Saved entries:

────

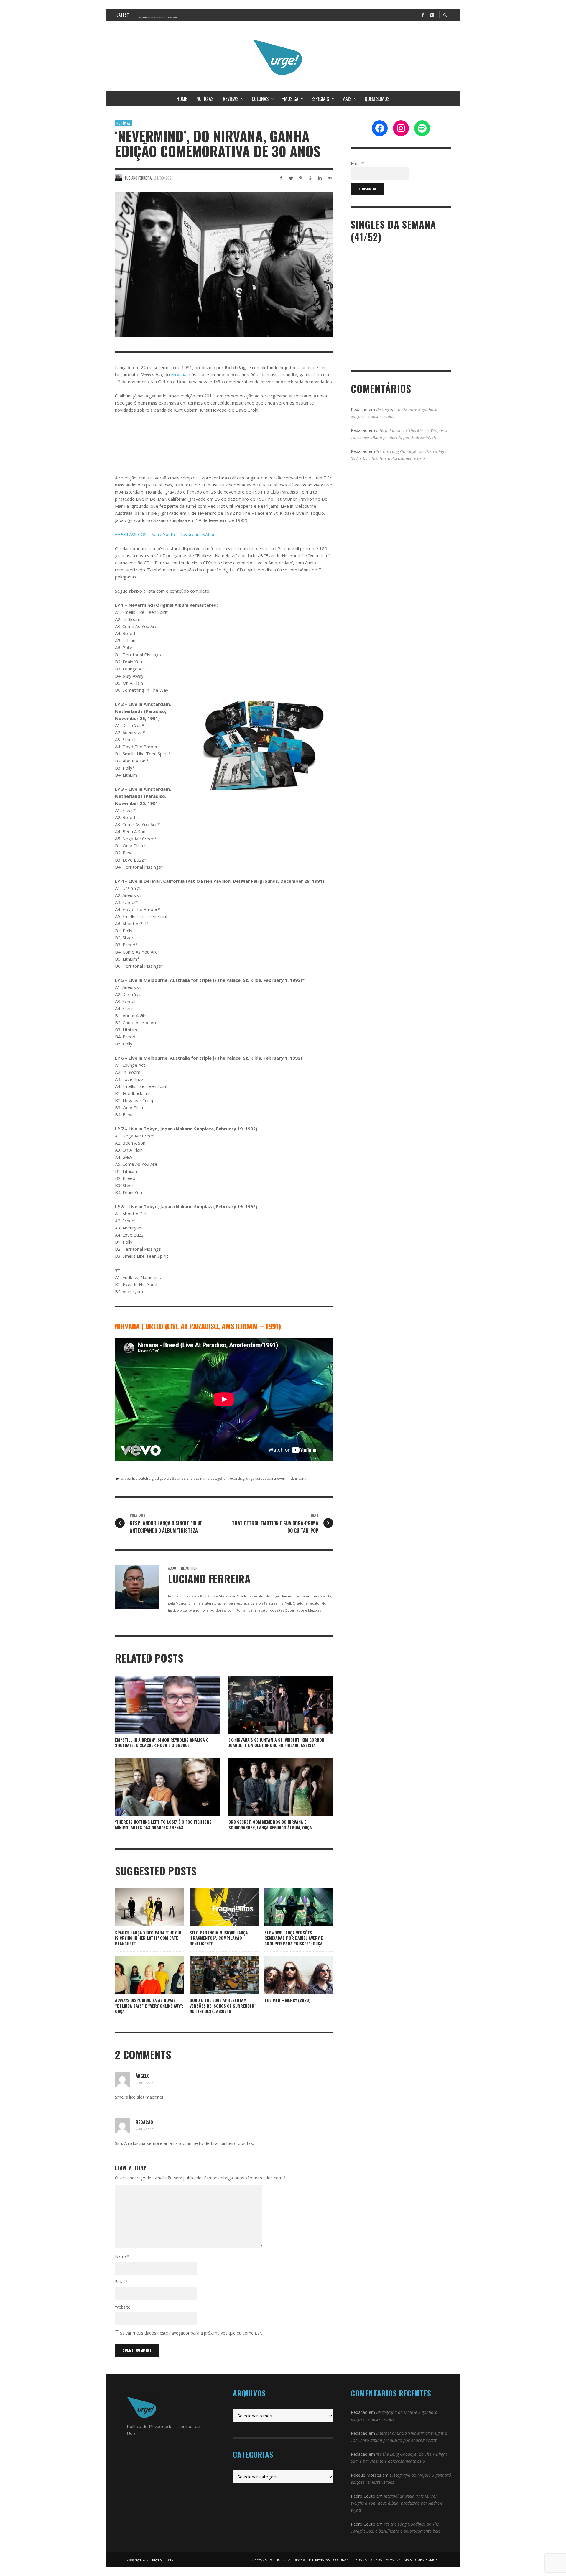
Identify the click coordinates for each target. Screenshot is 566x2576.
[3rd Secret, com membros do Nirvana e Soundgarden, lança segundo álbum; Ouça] (271, 1786)
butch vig (146, 1478)
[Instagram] (432, 15)
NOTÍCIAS (123, 123)
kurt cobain (264, 1478)
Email (121, 2281)
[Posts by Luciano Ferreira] (118, 177)
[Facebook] (422, 15)
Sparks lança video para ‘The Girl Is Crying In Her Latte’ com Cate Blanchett (149, 1937)
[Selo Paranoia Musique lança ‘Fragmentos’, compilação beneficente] (214, 1907)
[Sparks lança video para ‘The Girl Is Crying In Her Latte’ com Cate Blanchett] (140, 1907)
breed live (129, 1478)
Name (122, 2256)
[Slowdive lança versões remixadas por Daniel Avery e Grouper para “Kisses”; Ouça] (289, 1907)
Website (122, 2307)
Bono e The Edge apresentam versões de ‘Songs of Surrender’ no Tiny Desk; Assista (223, 2005)
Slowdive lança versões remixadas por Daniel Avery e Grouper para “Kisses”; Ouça (293, 1937)
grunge (248, 1478)
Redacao (144, 2122)
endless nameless (201, 1478)
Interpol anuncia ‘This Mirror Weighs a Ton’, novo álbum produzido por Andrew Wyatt (396, 2503)
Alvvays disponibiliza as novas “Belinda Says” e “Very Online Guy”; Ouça (149, 2005)
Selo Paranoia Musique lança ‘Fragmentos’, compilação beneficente (219, 1937)
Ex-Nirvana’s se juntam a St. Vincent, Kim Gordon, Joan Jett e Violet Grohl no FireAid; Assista (276, 1742)
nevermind (284, 1478)
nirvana (300, 1478)
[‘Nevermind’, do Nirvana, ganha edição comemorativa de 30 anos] (224, 264)
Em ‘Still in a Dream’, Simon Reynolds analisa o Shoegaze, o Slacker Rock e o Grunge (162, 1742)
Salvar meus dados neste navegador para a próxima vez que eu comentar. (191, 2333)
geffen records (229, 1478)
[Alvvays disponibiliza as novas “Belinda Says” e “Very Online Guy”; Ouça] (140, 1975)
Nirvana (178, 374)
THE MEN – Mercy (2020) (287, 2000)
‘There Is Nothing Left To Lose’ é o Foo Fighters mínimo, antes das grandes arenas (163, 1824)
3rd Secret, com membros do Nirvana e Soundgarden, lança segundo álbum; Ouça (270, 1824)
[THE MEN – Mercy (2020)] (289, 1975)
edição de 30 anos (169, 1478)
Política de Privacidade (149, 2426)
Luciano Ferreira (138, 178)
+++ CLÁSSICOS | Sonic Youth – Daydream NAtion (165, 534)
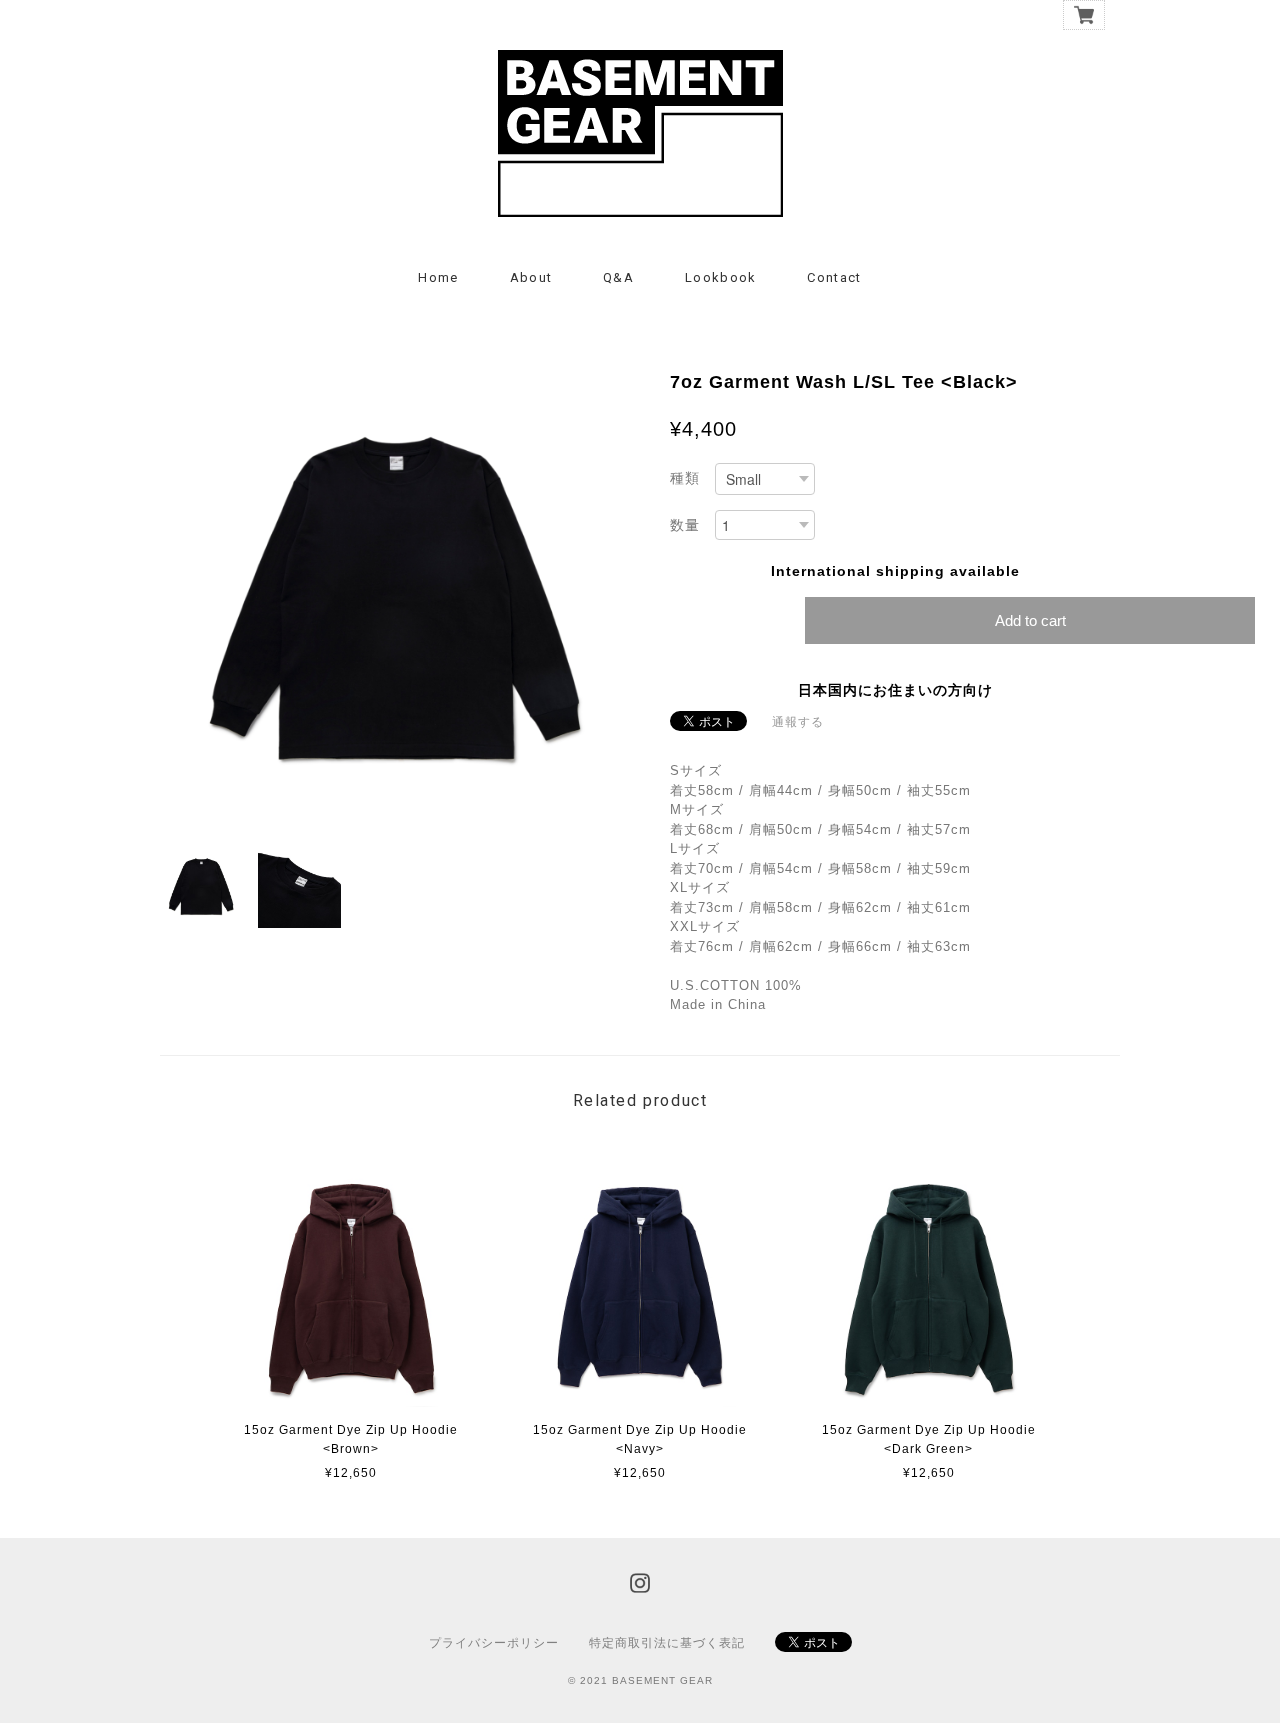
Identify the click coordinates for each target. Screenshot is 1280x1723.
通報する (798, 722)
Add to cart (1030, 620)
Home (438, 277)
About (531, 277)
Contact (834, 277)
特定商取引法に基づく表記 (667, 1643)
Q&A (618, 277)
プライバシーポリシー (494, 1643)
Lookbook (720, 277)
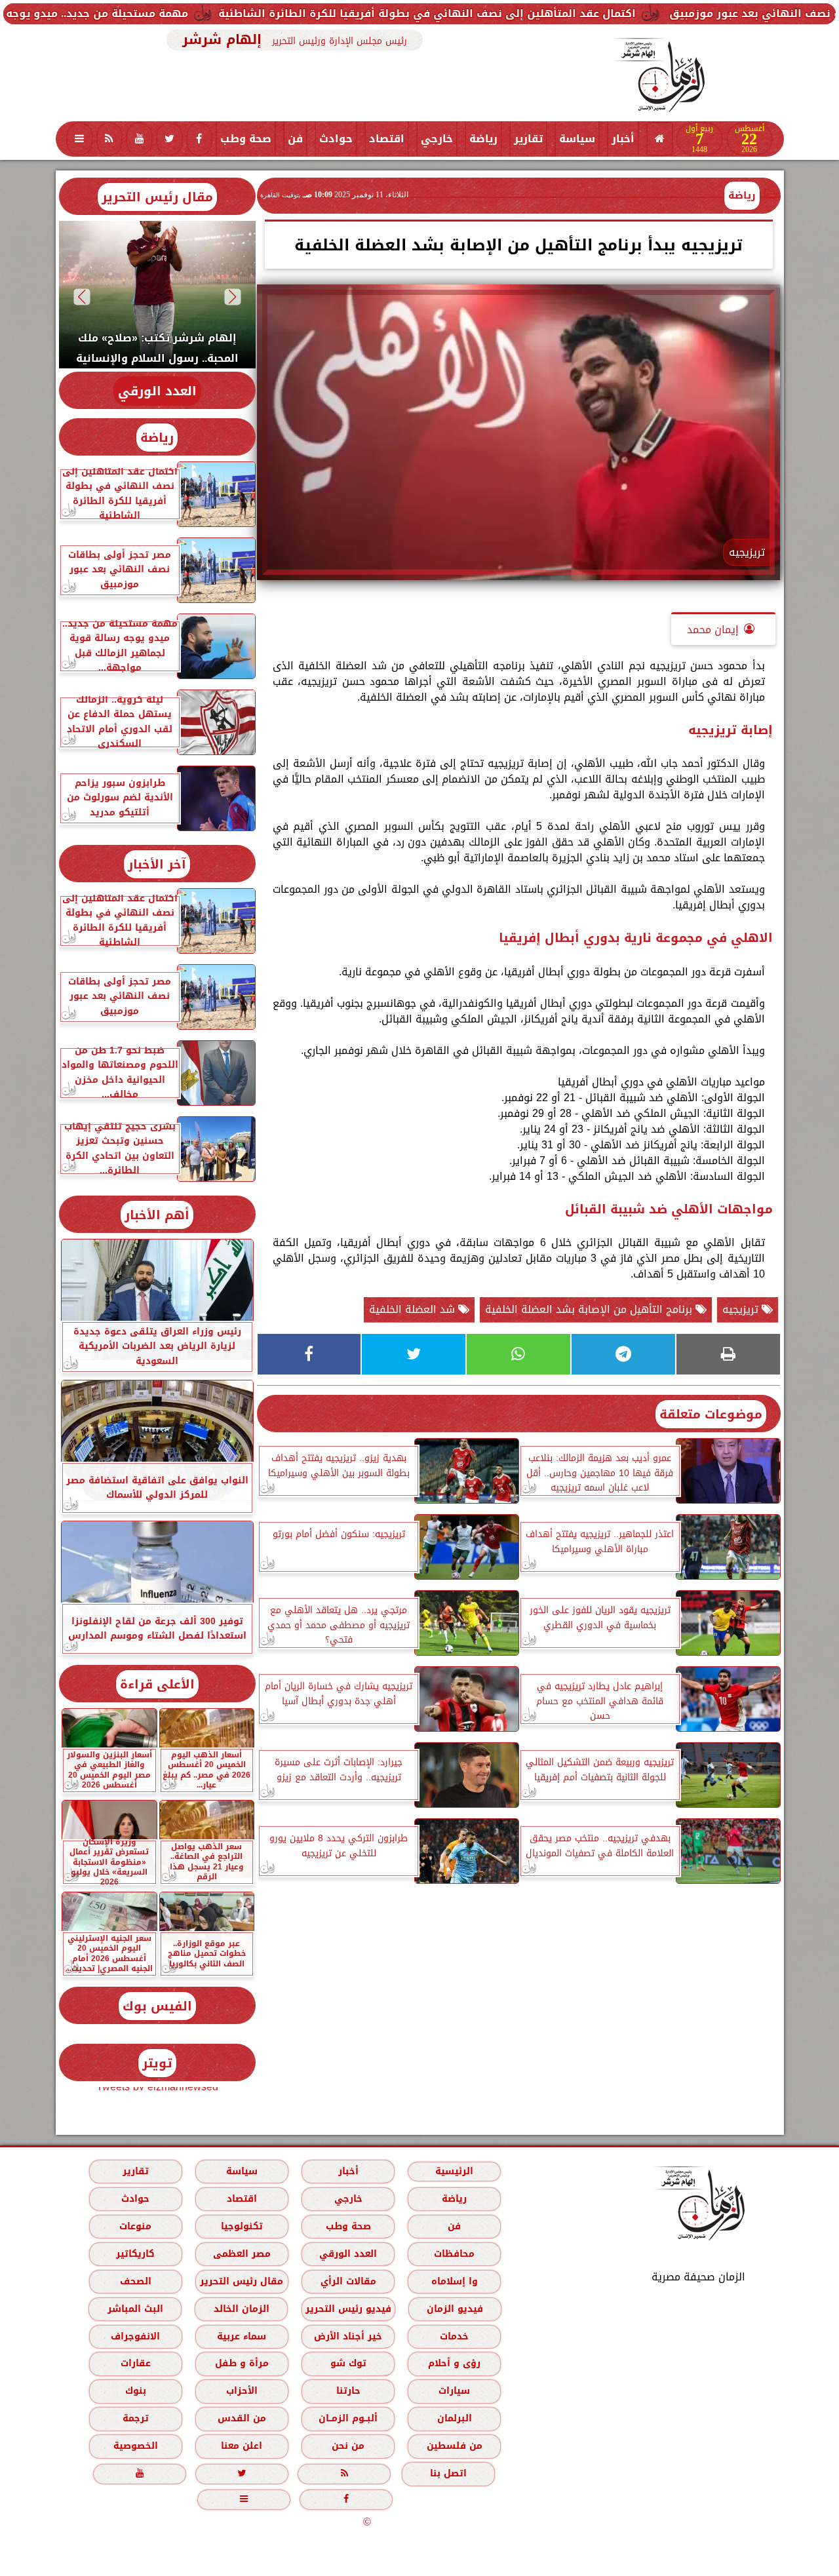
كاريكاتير (135, 2254)
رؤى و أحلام (454, 2363)
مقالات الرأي (348, 2281)
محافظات (454, 2254)
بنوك (135, 2391)
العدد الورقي (157, 391)
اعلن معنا (241, 2446)
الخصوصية (135, 2446)
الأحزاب (241, 2391)
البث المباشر (135, 2309)
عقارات (135, 2363)
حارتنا (348, 2391)
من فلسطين (454, 2446)
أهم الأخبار (157, 1215)
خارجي (437, 138)
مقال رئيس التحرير (157, 197)
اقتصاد (386, 138)
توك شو (348, 2363)
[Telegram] (623, 1354)
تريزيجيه (742, 1309)
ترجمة (135, 2418)
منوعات (135, 2226)
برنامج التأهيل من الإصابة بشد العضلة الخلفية (590, 1309)
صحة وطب (245, 138)
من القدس (241, 2418)
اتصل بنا (448, 2473)
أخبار (623, 138)
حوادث (336, 138)
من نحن (348, 2446)
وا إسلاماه (454, 2281)
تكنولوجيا (241, 2226)
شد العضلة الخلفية (413, 1309)
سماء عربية (241, 2336)
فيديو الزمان (454, 2309)
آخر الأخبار (157, 864)
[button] (232, 296)
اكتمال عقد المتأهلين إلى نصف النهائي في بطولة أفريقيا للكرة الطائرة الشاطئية (536, 13)
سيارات (454, 2391)
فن (295, 138)
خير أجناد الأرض (348, 2336)
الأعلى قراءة (157, 1684)
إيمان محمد (713, 629)
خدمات (454, 2336)
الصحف (135, 2281)
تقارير (528, 138)
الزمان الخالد (241, 2309)
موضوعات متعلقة (710, 1414)
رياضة (483, 138)
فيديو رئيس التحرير (348, 2309)
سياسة (577, 138)
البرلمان (454, 2418)
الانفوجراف (135, 2336)
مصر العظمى (241, 2254)
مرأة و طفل (241, 2363)
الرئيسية (454, 2171)
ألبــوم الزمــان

────

▸ **WHAT YOU SHOULD DO**
Please repeat all of the data exactly as it stands, leaving the pictures out.

▸ **ANSWER BOX**
Identify the click coordinates for each target. Screenshot is 566x2576.
[3rd Secret, com membros do Nirvana e Soundgarden, lança segundo álbum; Ouça] (271, 1786)
butch vig (146, 1478)
[Instagram] (432, 15)
NOTÍCIAS (123, 123)
kurt cobain (264, 1478)
Email (121, 2281)
[Posts by Luciano Ferreira] (118, 177)
[Facebook] (422, 15)
Sparks lança video para ‘The Girl Is Crying In Her Latte’ com Cate Blanchett (149, 1937)
[Selo Paranoia Musique lança ‘Fragmentos’, compilação beneficente] (214, 1907)
[Sparks lança video para ‘The Girl Is Crying In Her Latte’ com Cate Blanchett] (140, 1907)
breed live (129, 1478)
Name (122, 2256)
[Slowdive lança versões remixadas por Daniel Avery e Grouper para “Kisses”; Ouça] (289, 1907)
Website (122, 2307)
Bono e The Edge apresentam versões de ‘Songs of Surrender’ no Tiny Desk; Assista (223, 2005)
Slowdive lança versões remixadas por Daniel Avery e Grouper para “Kisses”; Ouça (293, 1937)
grunge (248, 1478)
Redacao (144, 2122)
endless nameless (201, 1478)
Interpol anuncia ‘This Mirror Weighs a Ton’, novo álbum produzido por Andrew Wyatt (396, 2503)
Alvvays disponibiliza as novas “Belinda Says” e “Very Online Guy”; Ouça (149, 2005)
Selo Paranoia Musique lança ‘Fragmentos’, compilação beneficente (219, 1937)
Ex-Nirvana’s se juntam a St. Vincent, Kim Gordon, Joan Jett e Violet Grohl no FireAid; Assista (276, 1742)
nevermind (284, 1478)
nirvana (300, 1478)
[‘Nevermind’, do Nirvana, ganha edição comemorativa de 30 anos] (224, 264)
Em ‘Still in a Dream’, Simon Reynolds analisa o Shoegaze, o Slacker Rock e o Grunge (162, 1742)
Salvar meus dados neste navegador para a próxima vez que eu comentar. (191, 2333)
geffen records (229, 1478)
[Alvvays disponibiliza as novas “Belinda Says” e “Very Online Guy”; Ouça] (140, 1975)
Nirvana (178, 374)
THE MEN – Mercy (2020) (287, 2000)
‘There Is Nothing Left To Lose’ é o Foo Fighters mínimo, antes das grandes arenas (163, 1824)
3rd Secret, com membros do Nirvana e Soundgarden, lança segundo álbum; Ouça (270, 1824)
[THE MEN – Mercy (2020)] (289, 1975)
edição de 30 anos (169, 1478)
Política de Privacidade (149, 2426)
Luciano Ferreira (138, 178)
+++ CLÁSSICOS | Sonic Youth – Daydream NAtion (165, 534)
Identify the click coordinates for each target. Screenshot is 1280x1723.
通報する (798, 722)
Add to cart (1030, 620)
Home (438, 277)
About (531, 277)
Contact (834, 277)
特定商取引法に基づく表記 (667, 1643)
Q&A (618, 277)
プライバシーポリシー (494, 1643)
Lookbook (720, 277)
كاريكاتير (135, 2254)
رؤى و أحلام (454, 2363)
مقالات الرأي (348, 2281)
محافظات (454, 2254)
بنوك (135, 2391)
العدد الورقي (157, 391)
اعلن معنا (241, 2446)
الخصوصية (135, 2446)
الأحزاب (241, 2391)
البث المباشر (135, 2309)
عقارات (135, 2363)
حارتنا (348, 2391)
من فلسطين (454, 2446)
أهم الأخبار (157, 1215)
خارجي (437, 138)
مقال رئيس التحرير (157, 197)
اقتصاد (386, 138)
توك شو (348, 2363)
[Telegram] (623, 1354)
تريزيجيه (742, 1309)
ترجمة (135, 2418)
منوعات (135, 2226)
برنامج التأهيل من الإصابة بشد العضلة الخلفية (590, 1309)
صحة وطب (245, 138)
من القدس (241, 2418)
اتصل بنا (448, 2473)
أخبار (623, 138)
حوادث (336, 138)
من نحن (348, 2446)
وا إسلاماه (454, 2281)
تكنولوجيا (241, 2226)
شد العضلة الخلفية (413, 1309)
سماء عربية (241, 2336)
فيديو الزمان (454, 2309)
آخر الأخبار (157, 864)
[button] (232, 296)
اكتمال عقد المتأهلين إلى نصف النهائي في بطولة أفريقيا للكرة الطائرة الشاطئية (536, 13)
سيارات (454, 2391)
فن (295, 138)
خير أجناد الأرض (348, 2336)
الأعلى قراءة (157, 1684)
إيمان محمد (713, 629)
خدمات (454, 2336)
الصحف (135, 2281)
تقارير (528, 138)
الزمان الخالد (241, 2309)
موضوعات متعلقة (710, 1414)
رياضة (483, 138)
فيديو رئيس التحرير (348, 2309)
سياسة (577, 138)
البرلمان (454, 2418)
الانفوجراف (135, 2336)
مصر العظمى (241, 2254)
مرأة و طفل (241, 2363)
الرئيسية (454, 2171)
ألبــوم الزمــان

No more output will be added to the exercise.